Roger Federer and Rafael Nadal will play together in doubles match at the Laver Cup on Friday night at London’s O2; “You always want to play forever, but I know everybody has to leave the game,” says Federer as he prepares for retirement
Roger Federer will play the final match of his career partnering Rafael Nadal in doubles at the Laver Cup.
Team Europe captain Bjorn Borg granted his wish to compete alongside his oldest and greatest rival, after the 20-time Grand Slam champion said playing with Nadal would be “the most beautiful thing”.
Roger Federer, the 20-time major winner and Nadal, a 22-time major winner, will face Frances Tiafoe and Jack Sock of Team World at London’s O2 on Friday night at around 9pm.
Earlier Andy Murray, making his debut at the Ryder Cup-style event, will take on Australia’s Alex De Minaur.
He says he has “fallen in love with too many things” to walk away from tennis, with the 41-year-old vowing to stay involved in some capacity and not become a “ghost”.
Federer, whose most recent competitive match was a loss to Hubert Hurkacz in last year’s Wimbledon quarter-finals, has been struggling with a knee problem.
“It was about time that I retired. I think a moment like this doesn’t come overnight. It was a process – an emotional one – which at the end I thought we managed well, with the family, the team, my closest friends,” said Federer.

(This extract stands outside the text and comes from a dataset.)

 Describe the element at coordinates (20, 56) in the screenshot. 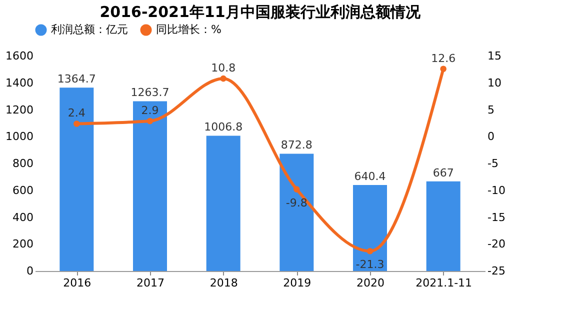

I see `y-tick-label: 1600` at that location.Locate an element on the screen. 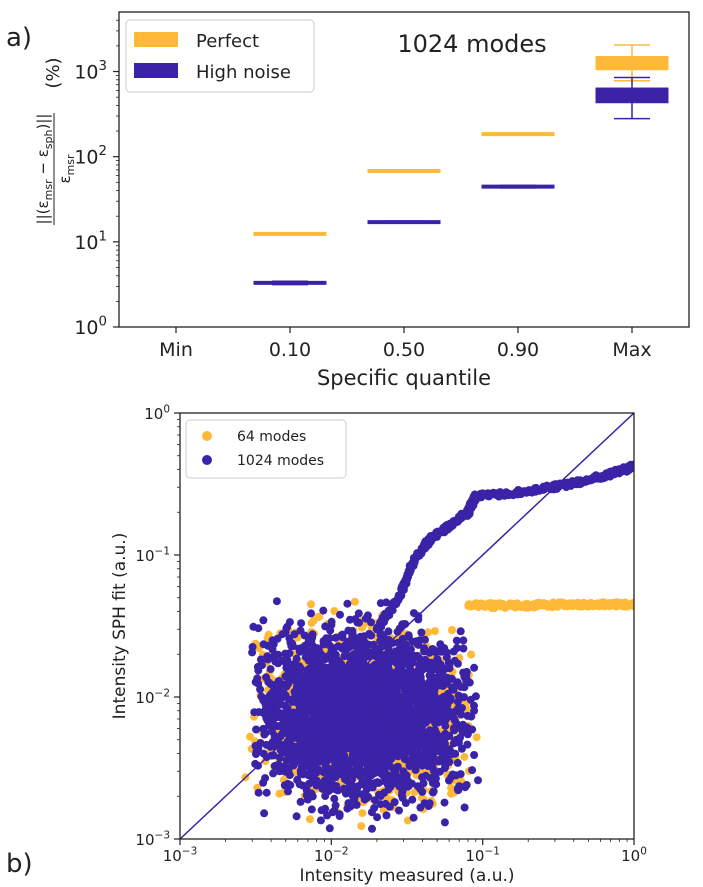 This screenshot has width=703, height=887. box-x-axis-label: Specific quantile is located at coordinates (404, 378).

“It all worked out and here we are now at the Laver Cup. But it was definitely more a highly unusual last few weeks for me.”
Speaking at a packed press conference at the O2, the 41-year-old explained he had plans to stay involved in tennis in the future, saying: “I just wanted to let the fans know I won’t be a ghost.
“I talked about (Europe captain) Bjorn Borg. I don’t think he returned to Wimbledon for 25 years. I don’t think I’ll be that guy and I feel tennis has given me too much. I have been around the game for too long. Have fallen in love with too many things.
“I love seeing people again, and that’s kind of what I wanted to let the fans know that you’ll see me again. Not just never again. Now what it could be, in what capacity, I don’t know. So I still have to think about it a little bit but give myself time.”